## JOB:
Copy out the records below word for word, keeping every line in its original order.

*** Block opens ***

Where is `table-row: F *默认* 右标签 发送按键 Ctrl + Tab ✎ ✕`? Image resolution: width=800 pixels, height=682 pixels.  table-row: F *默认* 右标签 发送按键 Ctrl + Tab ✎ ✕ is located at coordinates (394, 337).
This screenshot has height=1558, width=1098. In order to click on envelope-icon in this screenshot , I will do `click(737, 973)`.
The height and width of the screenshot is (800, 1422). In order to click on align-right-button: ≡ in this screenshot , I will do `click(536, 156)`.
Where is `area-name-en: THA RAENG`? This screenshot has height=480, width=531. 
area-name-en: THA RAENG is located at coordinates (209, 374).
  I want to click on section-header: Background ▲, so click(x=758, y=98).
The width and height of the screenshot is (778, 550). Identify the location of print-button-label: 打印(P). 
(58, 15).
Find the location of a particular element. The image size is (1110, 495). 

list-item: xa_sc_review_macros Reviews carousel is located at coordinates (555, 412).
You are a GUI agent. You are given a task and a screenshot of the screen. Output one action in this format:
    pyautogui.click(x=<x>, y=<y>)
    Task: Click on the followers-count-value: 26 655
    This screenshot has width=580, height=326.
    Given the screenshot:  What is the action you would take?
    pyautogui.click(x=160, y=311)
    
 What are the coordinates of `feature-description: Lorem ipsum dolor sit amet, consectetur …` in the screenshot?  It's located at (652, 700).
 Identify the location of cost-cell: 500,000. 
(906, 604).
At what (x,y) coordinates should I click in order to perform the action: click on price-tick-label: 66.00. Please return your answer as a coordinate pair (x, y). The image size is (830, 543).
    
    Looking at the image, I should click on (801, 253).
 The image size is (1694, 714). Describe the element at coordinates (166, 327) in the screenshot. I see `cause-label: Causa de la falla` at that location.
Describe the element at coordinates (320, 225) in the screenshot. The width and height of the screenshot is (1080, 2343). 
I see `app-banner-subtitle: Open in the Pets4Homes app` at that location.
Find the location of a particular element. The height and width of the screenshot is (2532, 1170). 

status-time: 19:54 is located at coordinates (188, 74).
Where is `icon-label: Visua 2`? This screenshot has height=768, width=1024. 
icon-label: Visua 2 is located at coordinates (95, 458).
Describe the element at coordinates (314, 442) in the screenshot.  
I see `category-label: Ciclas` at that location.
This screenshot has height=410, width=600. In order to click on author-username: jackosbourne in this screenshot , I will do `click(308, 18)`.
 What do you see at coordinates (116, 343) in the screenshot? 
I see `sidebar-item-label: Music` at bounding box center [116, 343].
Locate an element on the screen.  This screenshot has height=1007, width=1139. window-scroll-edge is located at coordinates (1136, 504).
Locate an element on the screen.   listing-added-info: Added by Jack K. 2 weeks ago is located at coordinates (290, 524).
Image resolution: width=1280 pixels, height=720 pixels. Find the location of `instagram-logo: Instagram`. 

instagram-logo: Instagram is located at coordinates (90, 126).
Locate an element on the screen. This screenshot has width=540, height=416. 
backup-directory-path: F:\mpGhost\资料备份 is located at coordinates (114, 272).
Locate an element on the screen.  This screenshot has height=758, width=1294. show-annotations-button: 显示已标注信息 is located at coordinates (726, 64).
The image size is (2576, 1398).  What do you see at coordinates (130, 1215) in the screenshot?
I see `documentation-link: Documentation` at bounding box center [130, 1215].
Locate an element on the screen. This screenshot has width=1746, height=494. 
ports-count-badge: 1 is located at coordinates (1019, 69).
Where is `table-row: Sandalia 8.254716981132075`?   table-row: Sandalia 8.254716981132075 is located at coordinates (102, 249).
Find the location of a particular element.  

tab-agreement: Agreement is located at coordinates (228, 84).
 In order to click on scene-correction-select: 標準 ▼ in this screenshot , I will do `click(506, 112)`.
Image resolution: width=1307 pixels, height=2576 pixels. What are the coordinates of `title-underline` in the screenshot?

*** Block closes ***

## SOLVED PROBLEM:
Where is `table-row: F *默认* 右标签 发送按键 Ctrl + Tab ✎ ✕`? Image resolution: width=800 pixels, height=682 pixels.  table-row: F *默认* 右标签 发送按键 Ctrl + Tab ✎ ✕ is located at coordinates (394, 337).
This screenshot has height=1558, width=1098. In order to click on envelope-icon in this screenshot , I will do `click(737, 973)`.
The height and width of the screenshot is (800, 1422). In order to click on align-right-button: ≡ in this screenshot , I will do `click(536, 156)`.
Where is `area-name-en: THA RAENG`? This screenshot has height=480, width=531. 
area-name-en: THA RAENG is located at coordinates (209, 374).
  I want to click on section-header: Background ▲, so click(x=758, y=98).
The width and height of the screenshot is (778, 550). Identify the location of print-button-label: 打印(P). 
(58, 15).
Find the location of a particular element. The image size is (1110, 495). 

list-item: xa_sc_review_macros Reviews carousel is located at coordinates (555, 412).
You are a GUI agent. You are given a task and a screenshot of the screen. Output one action in this format:
    pyautogui.click(x=<x>, y=<y>)
    Task: Click on the followers-count-value: 26 655
    This screenshot has width=580, height=326.
    Given the screenshot:  What is the action you would take?
    pyautogui.click(x=160, y=311)
    
 What are the coordinates of `feature-description: Lorem ipsum dolor sit amet, consectetur …` in the screenshot?  It's located at (652, 700).
 Identify the location of cost-cell: 500,000. 
(906, 604).
At what (x,y) coordinates should I click in order to perform the action: click on price-tick-label: 66.00. Please return your answer as a coordinate pair (x, y). The image size is (830, 543).
    
    Looking at the image, I should click on (801, 253).
 The image size is (1694, 714). Describe the element at coordinates (166, 327) in the screenshot. I see `cause-label: Causa de la falla` at that location.
Describe the element at coordinates (320, 225) in the screenshot. The width and height of the screenshot is (1080, 2343). 
I see `app-banner-subtitle: Open in the Pets4Homes app` at that location.
Find the location of a particular element. The height and width of the screenshot is (2532, 1170). 

status-time: 19:54 is located at coordinates (188, 74).
Where is `icon-label: Visua 2`? This screenshot has height=768, width=1024. 
icon-label: Visua 2 is located at coordinates (95, 458).
Describe the element at coordinates (314, 442) in the screenshot.  
I see `category-label: Ciclas` at that location.
This screenshot has height=410, width=600. In order to click on author-username: jackosbourne in this screenshot , I will do `click(308, 18)`.
 What do you see at coordinates (116, 343) in the screenshot? 
I see `sidebar-item-label: Music` at bounding box center [116, 343].
Locate an element on the screen.  This screenshot has height=1007, width=1139. window-scroll-edge is located at coordinates (1136, 504).
Locate an element on the screen.   listing-added-info: Added by Jack K. 2 weeks ago is located at coordinates (290, 524).
Image resolution: width=1280 pixels, height=720 pixels. Find the location of `instagram-logo: Instagram`. 

instagram-logo: Instagram is located at coordinates (90, 126).
Locate an element on the screen. This screenshot has width=540, height=416. 
backup-directory-path: F:\mpGhost\资料备份 is located at coordinates (114, 272).
Locate an element on the screen.  This screenshot has height=758, width=1294. show-annotations-button: 显示已标注信息 is located at coordinates (726, 64).
The image size is (2576, 1398).  What do you see at coordinates (130, 1215) in the screenshot?
I see `documentation-link: Documentation` at bounding box center [130, 1215].
Locate an element on the screen. This screenshot has width=1746, height=494. 
ports-count-badge: 1 is located at coordinates (1019, 69).
Where is `table-row: Sandalia 8.254716981132075`?   table-row: Sandalia 8.254716981132075 is located at coordinates (102, 249).
Find the location of a particular element.  

tab-agreement: Agreement is located at coordinates (228, 84).
 In order to click on scene-correction-select: 標準 ▼ in this screenshot , I will do `click(506, 112)`.
Image resolution: width=1307 pixels, height=2576 pixels. What are the coordinates of `title-underline` in the screenshot?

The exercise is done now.